Isn’t that the appeal of idolatry? Neat and tidy authorization of all we wanted to do from the get-go?  When your false god can’t even say “Moo,” he won’t say anything else to upset you, either!  

This is Exodus 32, the story of the Golden Calf, forged while Moses is away on Mount Sinai receiving the Commandments from God. Listen for the Word of the Lord.  

When the people saw that Moses delayed to come down from the mountain, the people gathered around Aaron, and said to him,

“Come, make gods for us, who shall go before us; as for this Moses, the man who brought us up out of the land of Egypt, we do not know what has become of him.” Aaron said to them, “Take off the gold rings that are on the ears of your wives, your sons, and your daughters, and bring them to me.”

So all the people took off the gold rings from their ears, and brought them to Aaron. He took the gold from them, formed it in a mold, and cast an image of a calf; and they said, “These are your gods, O Israel, who brought you up out of the land of Egypt!” When Aaron saw this, he built an altar before it; and Aaron made proclamation and said, “Tomorrow shall be a festival to the LORD.”

They rose early the next day, and offered burnt offerings and brought sacrifices of well-being; and the people sat down to eat and drink, and rose up to revel. The LORD said to Moses, “Go down at once! Your people, whom you brought up out of the land of Egypt, have acted perversely; they have been quick to turn aside from the way that I commanded them; they have cast for themselves an image of a calf, and have worshiped it and sacrificed to it, and said, ‘These are your gods, O Israel, who brought you up out of the land of Egypt!'”

The LORD said to Moses, “I have seen this people, how stiff-necked they are. Now let me alone, so that my wrath may burn hot against them and I may consume them; and of you I will make a great nation.” But Moses implored the LORD his God, and said, “O LORD, why does your wrath burn hot against your people, whom you brought out of the land of Egypt with great power and with a mighty hand? Why should the Egyptians say, ‘It was with evil intent that he brought them out to kill them in the mountains, and to consume them from the face of the earth’? Turn from your fierce wrath; change your mind and do not bring disaster on your people. Remember Abraham, Isaac, and Israel, your servants, how you swore to them by your own self, saying to them, ‘I will multiply your descendants like the stars of heaven, and all this land that I have promised I will give to your descendants, and they shall inherit it forever.'”

And the LORD changed his mind about the disaster that he planned to bring on his people.(Exodus 32:1-14)

In terms of our discipleship walk with the Lord, the second commandment intends to spur three behaviors.

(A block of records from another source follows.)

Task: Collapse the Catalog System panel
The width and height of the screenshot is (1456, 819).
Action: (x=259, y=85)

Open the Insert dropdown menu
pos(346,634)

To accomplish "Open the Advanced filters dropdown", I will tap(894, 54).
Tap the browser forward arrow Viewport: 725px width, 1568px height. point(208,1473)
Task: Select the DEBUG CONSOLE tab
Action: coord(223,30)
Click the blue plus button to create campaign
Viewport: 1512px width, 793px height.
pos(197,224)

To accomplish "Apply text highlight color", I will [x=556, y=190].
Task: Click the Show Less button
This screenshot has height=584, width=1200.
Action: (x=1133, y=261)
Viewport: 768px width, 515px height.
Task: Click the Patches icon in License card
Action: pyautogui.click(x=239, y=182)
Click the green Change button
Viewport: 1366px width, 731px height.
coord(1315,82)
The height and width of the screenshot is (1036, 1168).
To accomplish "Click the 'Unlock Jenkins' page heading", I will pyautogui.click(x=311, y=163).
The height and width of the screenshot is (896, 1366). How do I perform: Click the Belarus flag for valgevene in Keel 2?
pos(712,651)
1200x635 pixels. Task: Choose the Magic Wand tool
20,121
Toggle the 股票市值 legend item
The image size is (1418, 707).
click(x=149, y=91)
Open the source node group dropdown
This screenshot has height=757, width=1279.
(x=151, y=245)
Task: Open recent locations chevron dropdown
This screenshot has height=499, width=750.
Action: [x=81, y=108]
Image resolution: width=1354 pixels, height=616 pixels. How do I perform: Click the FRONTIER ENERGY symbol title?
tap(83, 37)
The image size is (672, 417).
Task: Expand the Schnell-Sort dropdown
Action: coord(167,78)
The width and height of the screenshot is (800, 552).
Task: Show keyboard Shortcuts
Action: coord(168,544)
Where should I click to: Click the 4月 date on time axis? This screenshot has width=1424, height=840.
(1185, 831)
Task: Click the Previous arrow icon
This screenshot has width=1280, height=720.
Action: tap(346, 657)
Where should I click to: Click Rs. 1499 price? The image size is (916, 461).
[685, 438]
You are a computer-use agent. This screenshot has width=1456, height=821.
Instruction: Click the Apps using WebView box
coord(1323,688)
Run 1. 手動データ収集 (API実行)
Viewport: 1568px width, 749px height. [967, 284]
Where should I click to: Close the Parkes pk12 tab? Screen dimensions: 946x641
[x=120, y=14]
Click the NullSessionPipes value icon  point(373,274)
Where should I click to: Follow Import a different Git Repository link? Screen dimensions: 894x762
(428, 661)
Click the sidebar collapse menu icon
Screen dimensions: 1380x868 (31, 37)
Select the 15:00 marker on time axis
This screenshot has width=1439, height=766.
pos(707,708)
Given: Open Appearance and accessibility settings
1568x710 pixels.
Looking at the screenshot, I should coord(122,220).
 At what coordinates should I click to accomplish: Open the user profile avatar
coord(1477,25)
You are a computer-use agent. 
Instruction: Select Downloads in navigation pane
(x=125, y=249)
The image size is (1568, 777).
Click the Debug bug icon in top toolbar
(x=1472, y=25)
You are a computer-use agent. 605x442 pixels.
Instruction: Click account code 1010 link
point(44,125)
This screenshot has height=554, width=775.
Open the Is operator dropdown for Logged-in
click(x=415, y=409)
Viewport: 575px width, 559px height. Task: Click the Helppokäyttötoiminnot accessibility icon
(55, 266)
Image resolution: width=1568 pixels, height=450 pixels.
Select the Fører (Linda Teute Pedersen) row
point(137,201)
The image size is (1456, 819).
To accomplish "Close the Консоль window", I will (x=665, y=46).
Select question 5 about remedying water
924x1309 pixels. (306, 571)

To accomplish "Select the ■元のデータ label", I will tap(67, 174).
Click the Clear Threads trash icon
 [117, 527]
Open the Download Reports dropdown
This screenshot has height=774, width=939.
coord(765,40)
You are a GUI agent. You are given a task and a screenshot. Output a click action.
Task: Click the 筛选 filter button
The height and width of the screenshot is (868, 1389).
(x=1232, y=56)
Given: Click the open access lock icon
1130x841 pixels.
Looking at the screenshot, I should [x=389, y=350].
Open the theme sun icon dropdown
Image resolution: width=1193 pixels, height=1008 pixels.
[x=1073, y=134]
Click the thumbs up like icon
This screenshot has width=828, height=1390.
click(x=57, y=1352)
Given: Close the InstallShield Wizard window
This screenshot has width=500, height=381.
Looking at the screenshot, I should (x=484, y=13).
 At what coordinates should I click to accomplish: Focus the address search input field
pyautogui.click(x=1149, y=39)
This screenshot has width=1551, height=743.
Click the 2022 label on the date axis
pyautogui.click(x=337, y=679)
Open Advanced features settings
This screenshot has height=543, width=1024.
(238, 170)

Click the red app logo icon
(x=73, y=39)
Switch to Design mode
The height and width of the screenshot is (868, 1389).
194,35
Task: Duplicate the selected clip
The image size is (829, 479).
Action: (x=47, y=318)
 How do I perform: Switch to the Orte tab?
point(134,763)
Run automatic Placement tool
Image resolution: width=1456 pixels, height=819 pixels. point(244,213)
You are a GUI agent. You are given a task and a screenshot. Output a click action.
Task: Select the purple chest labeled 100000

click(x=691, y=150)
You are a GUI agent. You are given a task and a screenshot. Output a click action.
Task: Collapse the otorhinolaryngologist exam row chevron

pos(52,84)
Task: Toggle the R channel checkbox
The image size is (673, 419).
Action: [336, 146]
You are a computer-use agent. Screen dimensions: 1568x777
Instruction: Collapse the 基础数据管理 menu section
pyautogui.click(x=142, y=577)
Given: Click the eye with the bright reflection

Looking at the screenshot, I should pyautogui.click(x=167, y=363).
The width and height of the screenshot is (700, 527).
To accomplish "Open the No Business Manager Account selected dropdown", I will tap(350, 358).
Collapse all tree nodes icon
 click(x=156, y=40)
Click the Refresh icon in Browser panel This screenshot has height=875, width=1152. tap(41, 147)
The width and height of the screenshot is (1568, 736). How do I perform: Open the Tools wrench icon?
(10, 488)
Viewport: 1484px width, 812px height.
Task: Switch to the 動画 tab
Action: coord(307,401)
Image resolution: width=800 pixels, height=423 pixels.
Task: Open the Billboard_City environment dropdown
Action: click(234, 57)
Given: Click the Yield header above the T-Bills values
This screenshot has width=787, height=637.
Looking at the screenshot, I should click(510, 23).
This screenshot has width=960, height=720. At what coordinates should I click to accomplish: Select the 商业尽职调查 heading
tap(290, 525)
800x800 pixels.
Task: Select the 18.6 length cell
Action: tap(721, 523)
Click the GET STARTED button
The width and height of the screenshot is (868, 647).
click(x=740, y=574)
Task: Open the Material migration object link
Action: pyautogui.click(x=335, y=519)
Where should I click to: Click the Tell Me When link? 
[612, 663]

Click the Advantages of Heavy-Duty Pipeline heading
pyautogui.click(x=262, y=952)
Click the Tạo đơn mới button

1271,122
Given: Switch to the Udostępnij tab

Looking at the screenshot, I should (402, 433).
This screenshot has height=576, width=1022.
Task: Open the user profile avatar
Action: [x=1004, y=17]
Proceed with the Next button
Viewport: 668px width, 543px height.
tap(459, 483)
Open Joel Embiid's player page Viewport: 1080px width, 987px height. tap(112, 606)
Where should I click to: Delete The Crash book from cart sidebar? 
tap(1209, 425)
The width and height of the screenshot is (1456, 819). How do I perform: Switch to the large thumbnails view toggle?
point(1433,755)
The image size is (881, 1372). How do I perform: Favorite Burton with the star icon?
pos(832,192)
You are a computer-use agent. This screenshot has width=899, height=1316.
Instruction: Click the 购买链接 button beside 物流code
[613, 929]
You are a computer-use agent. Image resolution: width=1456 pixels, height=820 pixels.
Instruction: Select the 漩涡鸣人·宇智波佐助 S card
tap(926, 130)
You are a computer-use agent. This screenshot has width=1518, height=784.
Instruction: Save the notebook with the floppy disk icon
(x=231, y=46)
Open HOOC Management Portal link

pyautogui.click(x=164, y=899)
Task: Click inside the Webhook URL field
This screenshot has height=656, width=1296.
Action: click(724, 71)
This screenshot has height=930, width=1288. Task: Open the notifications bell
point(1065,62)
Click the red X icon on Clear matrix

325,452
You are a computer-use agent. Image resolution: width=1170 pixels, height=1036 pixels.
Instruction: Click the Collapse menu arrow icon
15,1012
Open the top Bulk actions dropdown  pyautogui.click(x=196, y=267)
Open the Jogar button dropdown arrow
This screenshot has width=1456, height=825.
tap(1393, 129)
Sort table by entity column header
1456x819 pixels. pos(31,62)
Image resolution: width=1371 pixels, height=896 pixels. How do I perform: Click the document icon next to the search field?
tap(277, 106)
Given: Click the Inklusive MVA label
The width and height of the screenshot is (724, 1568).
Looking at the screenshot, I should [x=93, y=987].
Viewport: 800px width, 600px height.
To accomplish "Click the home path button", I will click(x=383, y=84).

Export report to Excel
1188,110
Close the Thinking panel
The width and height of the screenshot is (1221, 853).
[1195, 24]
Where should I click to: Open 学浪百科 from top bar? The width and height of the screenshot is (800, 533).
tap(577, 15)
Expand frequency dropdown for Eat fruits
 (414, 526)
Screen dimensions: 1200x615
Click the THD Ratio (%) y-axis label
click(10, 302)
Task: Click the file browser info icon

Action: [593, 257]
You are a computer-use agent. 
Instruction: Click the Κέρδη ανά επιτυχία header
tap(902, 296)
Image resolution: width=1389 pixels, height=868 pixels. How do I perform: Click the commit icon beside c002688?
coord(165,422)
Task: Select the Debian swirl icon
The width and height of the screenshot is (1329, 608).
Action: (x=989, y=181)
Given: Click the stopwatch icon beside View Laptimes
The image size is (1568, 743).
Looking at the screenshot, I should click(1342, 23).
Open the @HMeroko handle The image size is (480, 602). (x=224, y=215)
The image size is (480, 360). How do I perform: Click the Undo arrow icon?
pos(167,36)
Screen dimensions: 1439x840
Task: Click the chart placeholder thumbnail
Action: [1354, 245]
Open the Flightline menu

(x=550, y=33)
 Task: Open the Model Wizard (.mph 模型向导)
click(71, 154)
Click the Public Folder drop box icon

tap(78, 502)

The first was part of my introduction: Since we don’t want to worship a false god, and since images of God inevitably lead us to think of God incorrectly, you start to wonder if even benign use of the most-innocent of images in the end leads us to worship a false god after all.   If you want to know, love, serve, and worship the true Creator of the universe, then let that One reveal themselves to you in their written and living Word.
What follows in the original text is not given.